Task list
1. Translate this sentence from the wheelchair licensing listing into Spanish: "In the US alone, it is estimated that around 3 million people use a manual push rim wheelchair for daily mobility."
2. Continue the wheelchair licensing listing from its last sentence, writing the next part in the same formal style.

Given passage
□ □ □ □
Wisconsin Alumni Research Foundation


Improved wheelchair design utilizing linear rotary motion with enhanced efficiency and reduced injury and pain for users
WiSys: T120022US02

Inventors: Jim Maerzke

WiSys is seeking a strategic partner in the Durable Medical Equipment industry interested in gaining a competitive edge in the marketplace. WiSys' new and improved wheelchair design is the first application developed using the patented linear rotary motion platform technology and is available for exclusive licensing. Additional fields of use are available for development and licensing.
According to BCC Research, in 2014 the market for home assistive devices was estimated at $2.26 billion and is expected to reach $2.7 billion by 2020. Of this, the wheelchair and scooter market represent roughly 70% of the total market share with light/ultra-light wheelchairs (including sports wheelchairs) and standard wheelchairs making up 40% of this segment. While the wheelchair manufacturing industry has experienced a decline over the past 5-7 years, factors leading to its anticipated recovery include demographic trends, government and private spending on health, as well as advances in medical technology and healthcare regulations, amongst others. In particular, the aging population is anticipated to have a significant effect on this industry with the number of US residents aged 65 and over estimated to be 55.6 million by 2022. In the US alone, it is estimated that around 3 million people use a manual push rim wheelchair for daily mobility. Unfortunately, a significant percentage of manual wheelchair users will suffer pain and injury in their shoulders, wrists, and hands as a result. While research has shown that lever propulsion systems could go toward reducing such injuries and pain, the industry has not successfully adopted a complete system capable of providing a solution that addresses the full needs of the user. As such, there is a clear and unmet need for the development of an improved wheel-chair design capable of providing better quality of life for wheelchair users.
□ □ □ □
Given records
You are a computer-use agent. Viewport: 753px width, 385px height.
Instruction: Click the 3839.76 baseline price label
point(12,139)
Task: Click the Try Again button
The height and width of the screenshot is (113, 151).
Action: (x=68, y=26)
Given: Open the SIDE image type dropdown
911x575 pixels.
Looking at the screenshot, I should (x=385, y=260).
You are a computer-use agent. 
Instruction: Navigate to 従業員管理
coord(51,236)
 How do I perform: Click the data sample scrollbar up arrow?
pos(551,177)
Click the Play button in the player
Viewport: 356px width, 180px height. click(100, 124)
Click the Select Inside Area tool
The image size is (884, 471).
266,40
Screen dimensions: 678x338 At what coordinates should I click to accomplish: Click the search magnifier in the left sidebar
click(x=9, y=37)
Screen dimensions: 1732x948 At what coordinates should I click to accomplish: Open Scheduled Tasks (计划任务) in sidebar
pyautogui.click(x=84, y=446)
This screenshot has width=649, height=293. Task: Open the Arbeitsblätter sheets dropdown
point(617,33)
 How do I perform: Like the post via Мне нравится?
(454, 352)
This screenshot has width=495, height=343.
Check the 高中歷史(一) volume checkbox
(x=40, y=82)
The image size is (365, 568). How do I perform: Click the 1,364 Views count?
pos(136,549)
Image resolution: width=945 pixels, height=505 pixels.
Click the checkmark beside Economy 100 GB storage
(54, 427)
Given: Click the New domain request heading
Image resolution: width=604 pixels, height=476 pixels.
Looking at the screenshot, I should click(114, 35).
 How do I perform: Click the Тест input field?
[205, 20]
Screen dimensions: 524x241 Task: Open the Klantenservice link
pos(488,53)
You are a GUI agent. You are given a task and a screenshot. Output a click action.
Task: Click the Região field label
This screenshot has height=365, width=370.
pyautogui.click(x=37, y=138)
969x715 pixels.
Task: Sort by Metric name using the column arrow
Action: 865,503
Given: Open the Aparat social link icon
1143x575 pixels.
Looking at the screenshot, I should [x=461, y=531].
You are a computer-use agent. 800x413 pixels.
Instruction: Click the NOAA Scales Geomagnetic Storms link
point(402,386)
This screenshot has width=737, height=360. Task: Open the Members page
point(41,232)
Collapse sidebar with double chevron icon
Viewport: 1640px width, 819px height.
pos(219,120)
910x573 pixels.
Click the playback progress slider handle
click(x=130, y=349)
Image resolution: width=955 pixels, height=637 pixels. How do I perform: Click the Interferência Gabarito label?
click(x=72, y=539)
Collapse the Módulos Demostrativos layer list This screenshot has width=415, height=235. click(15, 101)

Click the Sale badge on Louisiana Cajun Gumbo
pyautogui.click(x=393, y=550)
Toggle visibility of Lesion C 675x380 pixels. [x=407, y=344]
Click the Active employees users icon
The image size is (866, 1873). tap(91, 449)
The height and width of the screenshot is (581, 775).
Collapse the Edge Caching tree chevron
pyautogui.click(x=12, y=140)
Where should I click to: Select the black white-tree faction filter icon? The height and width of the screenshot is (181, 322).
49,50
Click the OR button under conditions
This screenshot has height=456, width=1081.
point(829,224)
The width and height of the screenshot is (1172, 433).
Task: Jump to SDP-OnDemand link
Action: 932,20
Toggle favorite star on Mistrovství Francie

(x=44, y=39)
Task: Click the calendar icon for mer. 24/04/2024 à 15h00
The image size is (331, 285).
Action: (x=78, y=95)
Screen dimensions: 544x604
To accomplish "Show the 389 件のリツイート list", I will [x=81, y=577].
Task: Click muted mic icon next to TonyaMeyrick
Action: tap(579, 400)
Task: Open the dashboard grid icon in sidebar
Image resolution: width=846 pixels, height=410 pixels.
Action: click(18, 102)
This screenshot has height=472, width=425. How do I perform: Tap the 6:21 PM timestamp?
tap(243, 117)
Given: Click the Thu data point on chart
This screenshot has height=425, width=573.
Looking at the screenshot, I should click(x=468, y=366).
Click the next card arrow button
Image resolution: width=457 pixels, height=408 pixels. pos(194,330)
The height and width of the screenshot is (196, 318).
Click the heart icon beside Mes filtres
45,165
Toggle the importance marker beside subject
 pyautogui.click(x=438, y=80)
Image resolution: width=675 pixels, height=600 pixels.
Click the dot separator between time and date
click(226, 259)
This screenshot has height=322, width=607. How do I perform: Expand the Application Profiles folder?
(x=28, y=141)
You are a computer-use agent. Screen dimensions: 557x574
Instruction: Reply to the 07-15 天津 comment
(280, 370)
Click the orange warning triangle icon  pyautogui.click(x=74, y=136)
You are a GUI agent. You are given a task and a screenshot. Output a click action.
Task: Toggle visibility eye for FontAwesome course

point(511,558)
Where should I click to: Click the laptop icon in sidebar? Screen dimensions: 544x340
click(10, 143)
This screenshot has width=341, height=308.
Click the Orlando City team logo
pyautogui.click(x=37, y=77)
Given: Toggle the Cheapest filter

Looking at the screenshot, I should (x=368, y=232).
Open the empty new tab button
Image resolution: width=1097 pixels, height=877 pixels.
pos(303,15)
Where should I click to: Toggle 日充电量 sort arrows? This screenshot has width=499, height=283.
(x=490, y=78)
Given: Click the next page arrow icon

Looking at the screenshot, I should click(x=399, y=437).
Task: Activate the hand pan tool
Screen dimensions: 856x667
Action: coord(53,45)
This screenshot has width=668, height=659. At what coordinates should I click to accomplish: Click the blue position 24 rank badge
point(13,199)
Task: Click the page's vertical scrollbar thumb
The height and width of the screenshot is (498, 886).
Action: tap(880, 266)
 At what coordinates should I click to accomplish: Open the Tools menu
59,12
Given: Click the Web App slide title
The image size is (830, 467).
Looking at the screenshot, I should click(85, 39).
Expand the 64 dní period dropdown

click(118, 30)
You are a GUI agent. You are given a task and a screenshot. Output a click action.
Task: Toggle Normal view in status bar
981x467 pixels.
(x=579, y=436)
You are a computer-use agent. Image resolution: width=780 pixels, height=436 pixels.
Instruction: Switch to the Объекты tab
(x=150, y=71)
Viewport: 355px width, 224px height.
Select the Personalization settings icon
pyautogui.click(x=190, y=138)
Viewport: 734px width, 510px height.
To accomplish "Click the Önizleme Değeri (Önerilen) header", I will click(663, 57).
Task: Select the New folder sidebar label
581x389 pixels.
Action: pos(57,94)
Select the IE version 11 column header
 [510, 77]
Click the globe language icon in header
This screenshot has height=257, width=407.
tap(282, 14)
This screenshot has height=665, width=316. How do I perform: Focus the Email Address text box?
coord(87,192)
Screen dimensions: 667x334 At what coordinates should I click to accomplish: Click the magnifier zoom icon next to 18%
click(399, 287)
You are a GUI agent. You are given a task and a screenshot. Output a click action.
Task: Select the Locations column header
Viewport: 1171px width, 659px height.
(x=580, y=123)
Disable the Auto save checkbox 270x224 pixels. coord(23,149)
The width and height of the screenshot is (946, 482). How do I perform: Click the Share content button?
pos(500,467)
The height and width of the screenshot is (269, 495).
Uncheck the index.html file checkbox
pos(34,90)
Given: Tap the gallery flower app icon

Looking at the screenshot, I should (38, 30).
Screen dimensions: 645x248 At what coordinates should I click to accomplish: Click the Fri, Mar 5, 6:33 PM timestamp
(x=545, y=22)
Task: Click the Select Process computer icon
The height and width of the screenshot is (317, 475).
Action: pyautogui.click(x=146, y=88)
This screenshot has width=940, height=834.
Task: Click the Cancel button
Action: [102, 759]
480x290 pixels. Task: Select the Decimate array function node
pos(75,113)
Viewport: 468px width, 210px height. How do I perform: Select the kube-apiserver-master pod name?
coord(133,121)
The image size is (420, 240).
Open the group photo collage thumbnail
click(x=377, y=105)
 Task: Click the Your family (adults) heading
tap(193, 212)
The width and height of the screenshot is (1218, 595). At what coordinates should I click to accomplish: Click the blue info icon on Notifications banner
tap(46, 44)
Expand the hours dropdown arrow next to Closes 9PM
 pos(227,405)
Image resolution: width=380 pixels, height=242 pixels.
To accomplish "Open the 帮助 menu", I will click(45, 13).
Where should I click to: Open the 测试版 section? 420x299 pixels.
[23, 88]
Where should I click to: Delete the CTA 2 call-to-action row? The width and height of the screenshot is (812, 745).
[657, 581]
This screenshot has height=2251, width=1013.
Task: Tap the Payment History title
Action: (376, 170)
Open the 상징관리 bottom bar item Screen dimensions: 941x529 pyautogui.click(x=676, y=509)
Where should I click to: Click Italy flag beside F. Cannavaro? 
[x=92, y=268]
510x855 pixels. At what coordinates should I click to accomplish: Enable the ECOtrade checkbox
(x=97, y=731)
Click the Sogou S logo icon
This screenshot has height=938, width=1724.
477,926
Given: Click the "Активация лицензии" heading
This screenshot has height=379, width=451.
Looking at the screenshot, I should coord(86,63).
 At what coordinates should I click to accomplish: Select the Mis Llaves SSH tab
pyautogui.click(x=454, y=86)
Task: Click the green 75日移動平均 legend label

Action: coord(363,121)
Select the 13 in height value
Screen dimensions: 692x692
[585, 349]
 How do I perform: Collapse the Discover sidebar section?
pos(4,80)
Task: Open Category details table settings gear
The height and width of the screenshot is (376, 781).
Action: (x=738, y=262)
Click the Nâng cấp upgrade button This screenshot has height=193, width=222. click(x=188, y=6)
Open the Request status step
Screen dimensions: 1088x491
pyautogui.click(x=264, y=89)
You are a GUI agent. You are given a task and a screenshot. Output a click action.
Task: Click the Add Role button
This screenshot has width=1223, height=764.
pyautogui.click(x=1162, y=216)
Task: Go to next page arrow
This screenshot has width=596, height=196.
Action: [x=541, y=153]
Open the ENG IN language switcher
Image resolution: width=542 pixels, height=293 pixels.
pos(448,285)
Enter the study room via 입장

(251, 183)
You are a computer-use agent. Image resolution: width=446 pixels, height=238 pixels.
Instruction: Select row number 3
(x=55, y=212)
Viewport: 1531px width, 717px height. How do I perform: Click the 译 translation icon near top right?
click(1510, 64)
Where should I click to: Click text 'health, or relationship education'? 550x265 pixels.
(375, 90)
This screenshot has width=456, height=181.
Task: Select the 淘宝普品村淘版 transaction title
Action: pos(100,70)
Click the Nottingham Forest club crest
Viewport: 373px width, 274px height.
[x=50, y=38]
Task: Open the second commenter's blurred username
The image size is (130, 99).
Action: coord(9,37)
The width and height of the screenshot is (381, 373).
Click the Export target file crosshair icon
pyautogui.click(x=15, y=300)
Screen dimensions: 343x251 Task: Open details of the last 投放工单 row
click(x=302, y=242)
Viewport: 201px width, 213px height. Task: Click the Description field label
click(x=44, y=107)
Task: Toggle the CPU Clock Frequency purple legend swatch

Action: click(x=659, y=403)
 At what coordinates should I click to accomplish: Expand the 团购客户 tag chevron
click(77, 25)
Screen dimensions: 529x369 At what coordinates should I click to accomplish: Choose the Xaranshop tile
□ □ □ □
Activity answers
1. Solo en los Estados Unidos, se estima que alrededor de 3 millones de personas utilizan una silla de ruedas manual con aros de empuje para su movilidad diaria.

2.
The Invention
An alumnus from the University of Wisconsin-Parkside has developed an alternative to the rim-driven manual wheelchair offering a new and improved mobility device for the physically disabled. T120022 uses lever inputs connected to a patented linear rotary motion (LRM) conversion mechanism providing highly efficient manual power to the wheels without the need of much force. The underlying LRM device is capable of converting a range of linear motion inputs into rotary motion in the chosen direction and efficiently transferring 90% of human biomechanical power to the driven wheels. In addition, the technology is mounted on the base on the wheelchair rather than the wheels, making it more versatile than other lever-drive systems.
Enhanced mobility for wheelchair users
Key Benefits
  • Utilizes an innovation mechanism that efficiently converts bi-directional linear motion to continuous one-way rotary motion at a constant torque to power manual wheelchairs;
  • Provides for enhanced propulsion and increased efficiency with independent right and left lever force inputs from the user;
  • Eliminates painful repetitive stress injuries that rim-driven wheelchair users often face;
  • More hygienic as compared to traditional push-rim wheelchairs as hands never come into contact with wheels;
  • Smaller footprint, lightweight (e.g. <35 lbs) and portable;
  • U.S. patent issued.
Stage of Development
A pre-production prototype chair has been manufactured and tested by users at veteran’s facilities throughout the Midwest.